Eagle Rock, real estate, homes

Rendering of new Eagle Rock development | Heyday Partnership

EAGLE ROCK —  The neighborhood council voted Tuesday night in favor of  the construction of  seven townhomes on the site of a former child care center at the corner of Ellenwood Drive and Fair Park Avenue.  This would be the second small-lot project on Ellenwood  for Heyday Partnership, which sold off the building rights of the first development on the street to Pulte Homes. Pulte  completed the 19-home development known as Mosaic in 2012 but abandoned the contemporary design Heyday is known for in favor of  a more traditional, Mediterranean style.

The new project of three-story homes would be constructed about two blocks south of Mosaic on the site of a former religious day care center associated with the nearby Solheim Lutheran Home. Each of the three-bedroom houses would range in size from about 1,900 to 2,100-square-feet, according to documents submitted by Heyday.

In a separate action, the council also approved a letter of recommendation for a much larger, 45-home, small-lot project on Eagle Rock Boulevard by an Irvine home builder.

Builders can pack more homes on  a property than would normally be allowed if  the project meets certain guidelines under the city’s small-lot subdivision ordinance,  primarily by allowing homes to be built within inches of each other and reducing the amount of open space.

* Update: Construction is expected to begin by late summer, said Kevin Wronske of Heyday Partnership.  Pricing has not been set.

Site plan for seven townhomes | Heyday Partnership

Site plan for seven townhomes | Heyday Partnership


  1. more density not near transit. More people, more cars, more congestion. Thumbs down.
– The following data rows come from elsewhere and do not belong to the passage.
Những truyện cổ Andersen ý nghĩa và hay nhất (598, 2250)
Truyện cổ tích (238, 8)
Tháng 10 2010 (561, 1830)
    I’m all for redevelopment, but against over development.

    • When area is dense it will make transit investments economical. Transit will follow! Kinda a chicken v egg situation.

    • I wouldn’t exactly call 7 single-family homes “dense”. Can we avoid the hyperbole.

      • a) it’s denser than what was there before
        b) one or two of these types of INCREASED density developments is not a big deal. Problem is that they are springing up all over the place,,, several mentioned here on eastsider near eagle rock blvd.

        more people == more cars, more congestion, more required parking, period.

  2. Seriously? What transit do you think they’ll put around there? And, whatever it is (maybe bus), do you seriously think more than a few will really use it?

    The plan here, is to build build build to make traffic/ congestion/ parking as horrific as possible. Then, people will cry out for solutions. In come the transit junkies to save the day, but in reality, they’ll spend billions on something that the vast majority of people will not use.. because the transit network won’t be dense enough or efficient enough to actually be useful to most.. so we’ll still have brutal traffic/ congestion/ parking problems.

    well done.

    • Ok so we’re screwed either way then because the status quo isn’t exactly desirable/ideal/better either. Thanks for the insight.

    • Can run buses every 10 or 15minutes to keep them reliable. Can have bus only lanes. It’s not like buses are THAT bad.